FXBs mirror the economic behavior of zero-coupon bonds, with a key distinction: they convert into FRAX stablecoins upon maturity. They are debt tokens denominated in FRAX stablecoins and are not claims on any other assets or collateral. Their sole purpose is to be converted into FRAX stablecoins; they do not guarantee the FRAX peg, the value of FRAX, or yield/interest in any asset other than FRAX. Importantly, FXBs do not entitle holders to any offchain or onchain assets, excluding FRAX stablecoins. This differentiates them from being redeemable or backed by real-world assets such as US Treasury Bills or any specific collateral, emphasizing their role in the FRAX ecosystem.
When a user buys a Fraxbond, the FRAX is locked in the FXB and the protocol is able to send funds to Finres PBC or other partners to invest into short term treasuries. According to Sam K, the USD needed to purchases US Treasuries is swapped out daily and then sent to FinresPBC.
"The physical FRAX inside the actual FXB auction contract isn't used directly. An equivalent amount of FRAX is minted or LPs burned to remove USDC/USDP/PYUSD from the POL on Curve to make the conversion. Economically, it is identical. The accounting is just simpler. And the balance sheet will show the tbills and the fiatcoin that goes out of it so it should be simple to follow"
FXBs are programmed to convert to FRAX on a one-to-one basis via smart contracts that issue them, ensuring a direct and trustless conversion mechanism. Every FXB has a fixed future timestamp that it matures at. When maturity occurs, users may swap their FXB’s back for FRAX.
Each FXB token is a fungible ERC20 token generated from an onchain factory contract, with FRAX stablecoins minted into the FXB redemption contract at minting for future conversion upon maturity. This process eliminates the need for external actions, maintaining the system's trustless nature.
Multiple FXB series can be in circulation simultaneously, with no restrictions on the minimum or maximum maturity timestamps. FXBs mature at the end of their designated maturity date in UTC and do not expire, ensuring their conversion into FRAX can occur seamlessly at the specified time.

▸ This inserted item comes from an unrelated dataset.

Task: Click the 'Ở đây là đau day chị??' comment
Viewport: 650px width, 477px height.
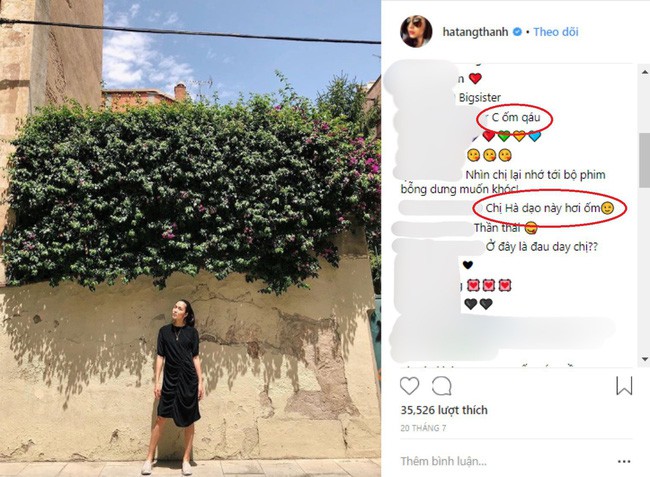Action: tap(542, 247)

The price discovery for FXB series is conducted through a continuous gradual Dutch auction (GDA) system, which includes quantity and price limits to prevent sales below a certain floor limit. These auctions are facilitated through the FXB AMO contract, ensuring a trustless, permissionless, and non-custodial process. New auctions can be initiated at any time, allowing for dynamic and responsive market operations.
Three FXB expirations were available at launch, 06-2024, 12-2024, and 12-2026.